Outstanding Supporting Actress in a Limited Series or Movie
- Kathy Bates as Iris on American Horror Story: Hotel (FX) (Episode: “Battle Royale”)
- Olivia Colman as Angela Burr on The Night Manager (AMC) (Episode: “Episode 6”)
- Regina King as Terri LaCroix on American Crime (ABC) (Episode: “Season Two: Episode Eight”)
- Melissa Leo as First Lady Lady Bird Johnson on All the Way (HBO)
- Sarah Paulson as Sally McKenna on American Horror Story: Hotel (FX) (Episode: “The Ten Commandments Killer”)
- Jean Smart as Floyd Gerhardt on Fargo (FX) (Episode: “Fear and Trembling”)
The best part of the so-called Golden Age of TV and now Peak TV is that amazing actors like Jean Smart finally get to play roles that TV would never had room for before. She’s. Just. So. Good.
Outstanding Writing for a Comedy Series
- Catastrophe (Episode: “Episode 1”), Written by Rob Delaney and Sharon Horgan (Amazon)
- Master of None (Episode: “Parents”), Written by Aziz Ansari and Alan Yang (Netflix)

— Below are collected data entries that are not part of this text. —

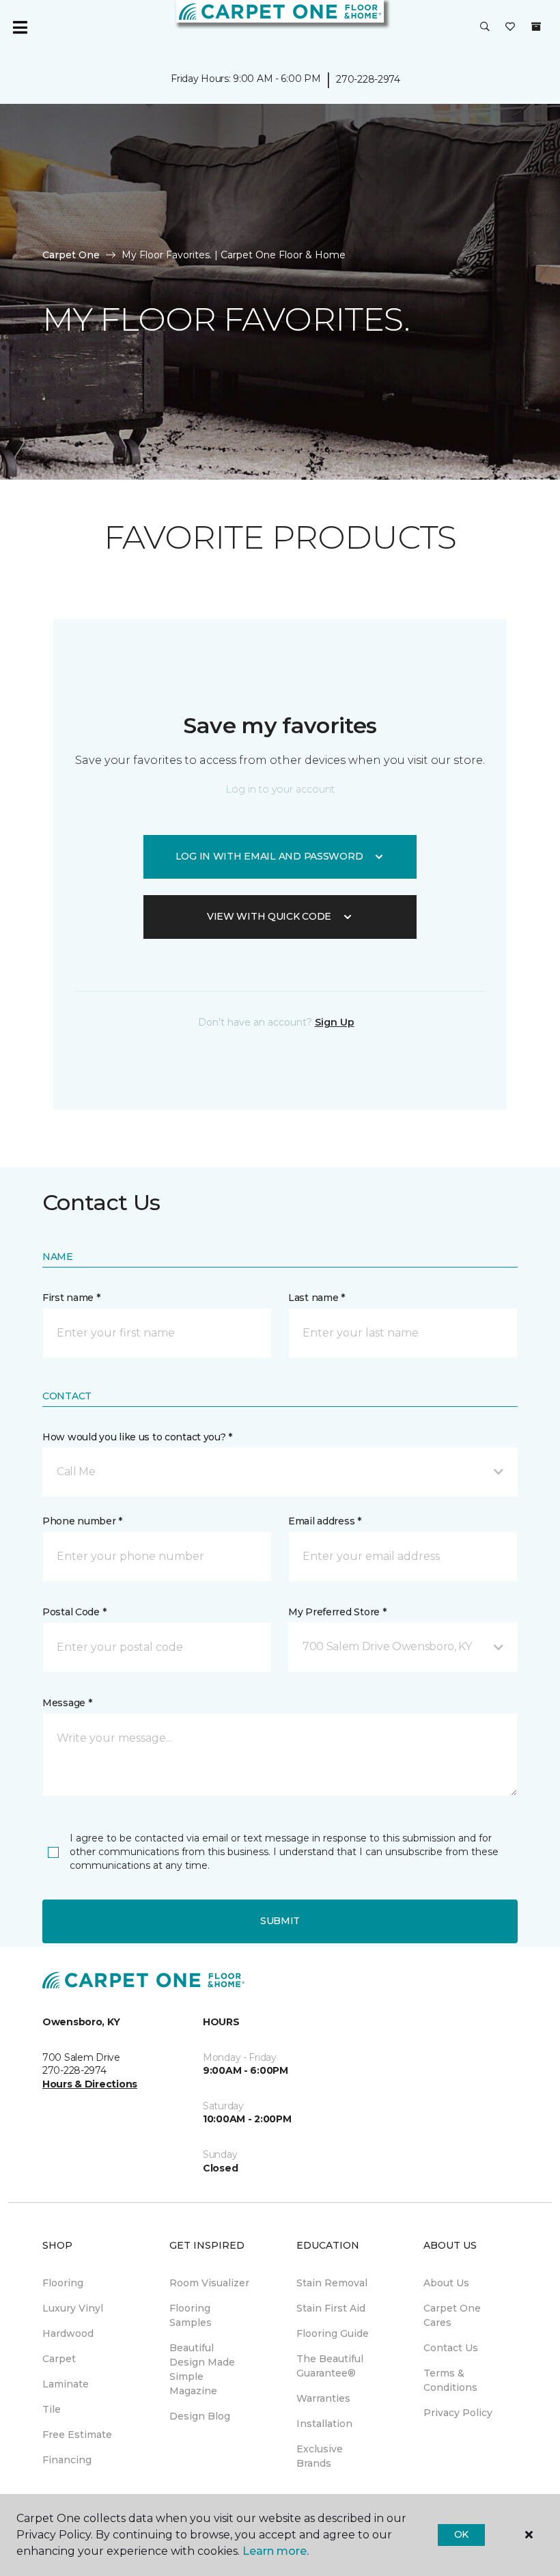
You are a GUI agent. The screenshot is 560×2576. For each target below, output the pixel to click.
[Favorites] (510, 27)
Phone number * (82, 1521)
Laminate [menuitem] (65, 2384)
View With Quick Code (269, 916)
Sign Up (334, 1022)
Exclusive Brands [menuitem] (319, 2456)
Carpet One (71, 255)
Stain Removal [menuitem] (331, 2283)
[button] (485, 27)
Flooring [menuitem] (62, 2283)
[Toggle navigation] (20, 27)
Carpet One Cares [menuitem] (452, 2315)
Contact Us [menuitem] (450, 2348)
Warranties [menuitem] (323, 2398)
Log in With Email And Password (269, 856)
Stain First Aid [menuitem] (330, 2308)
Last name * (316, 1297)
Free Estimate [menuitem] (77, 2434)
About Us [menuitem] (446, 2283)
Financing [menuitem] (67, 2460)
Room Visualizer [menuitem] (209, 2283)
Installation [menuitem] (324, 2423)
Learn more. (275, 2551)
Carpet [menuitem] (59, 2359)
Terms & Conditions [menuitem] (450, 2380)
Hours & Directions (89, 2084)
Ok (461, 2534)
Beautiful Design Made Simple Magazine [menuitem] (202, 2369)
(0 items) (536, 26)
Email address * (324, 1521)
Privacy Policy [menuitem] (457, 2413)
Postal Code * (74, 1612)
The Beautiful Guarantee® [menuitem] (329, 2366)
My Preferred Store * (337, 1612)
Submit (280, 1921)
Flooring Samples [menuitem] (190, 2315)
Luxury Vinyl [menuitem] (72, 2308)
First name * (71, 1297)
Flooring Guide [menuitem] (332, 2333)
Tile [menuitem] (51, 2409)
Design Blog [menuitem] (199, 2416)
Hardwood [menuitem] (68, 2333)
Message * (67, 1703)
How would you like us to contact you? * (137, 1437)
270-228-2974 (368, 79)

- Silicon Valley (Episode: “Founder Friendly”), Written by Dan O’Keefe (HBO)
- Silicon Valley (Episode: “The Uptick”), Written by Alec Berg (HBO)
- Veep (Episode: “Morning After”), Written by David Mandel (HBO)
- Veep (Episode: “Mother”), Written by Alex Gregory and Peter Huyck (HBO)
During Modern Family’s reign atop the main comedy series category (especially in its later not-so-deserving years), people would say that the winner in this category was the “real” best comedy series. Now that the former category’s nominees are so diverse and good, I don’t know that that applies anymore. I would happy with any of these to win on their writing merits alone, but I’m going to go with Master of None here and particularly its terrific nominated episode.
Outstanding Writing for a Drama Series
- The Americans (Episode: “Persona Non Grata”), Written by Joel Fields and Joe Weisberg (FX)
- Downton Abbey (Episode: “Episode 8”), Written by Julian Fellowes (PBS)
- Game of Thrones (Episode: “Battle of the Bastards”), Written by David Benioff and D. B. Weiss (HBO)
- The Good Wife (Episode: “End”), Written by Robert King and Michelle King (CBS)
- Mr. Robot (Episode: “eps1.0_hellofriend.mov”), Written by Sam Esmail (USA)
- UnREAL (Episode: “Return”), Written by Marti Noxon and Sarah Gertrude Shapiro (Lifetime)
The particular episode of Game of Thrones nominated here isn’t exactly known for its writing, and Downton Abbey is Downton Abbey, but the rest of the nominees here are great. I love them all, but I’d give this to Mr Robot, whose pilot had no business at all working and yet completely did. Bravo and bonsoir, Mr. Esmail.
Outstanding Writing for a Limited Series, Movie, or Dramatic Special
- Fargo (Episode: “Loplop”), Written by Bob DeLaurentis (FX)
- Fargo (Episode: “Palindrome”), Written by Noah Hawley (FX)
- The Night Manager, Written by David Farr (AMC)
- The People v. O. J. Simpson: American Crime Story (Episode: “From the Ashes of Tragedy”), Written by Scott Alexander and Larry Karaszewski (FX)
- The People v. O. J. Simpson: American Crime Story (Episode: “Marcia, Marcia, Marcia”), Written by D. V. DeVincentis (FX)
- The People v. O. J. Simpson: American Crime Story (Episode: “The Race Card”), Written by Joe Robert Cole (FX)
I just can’t do it, I just can’t. Give Fargo AND The People vs OJ all the awards!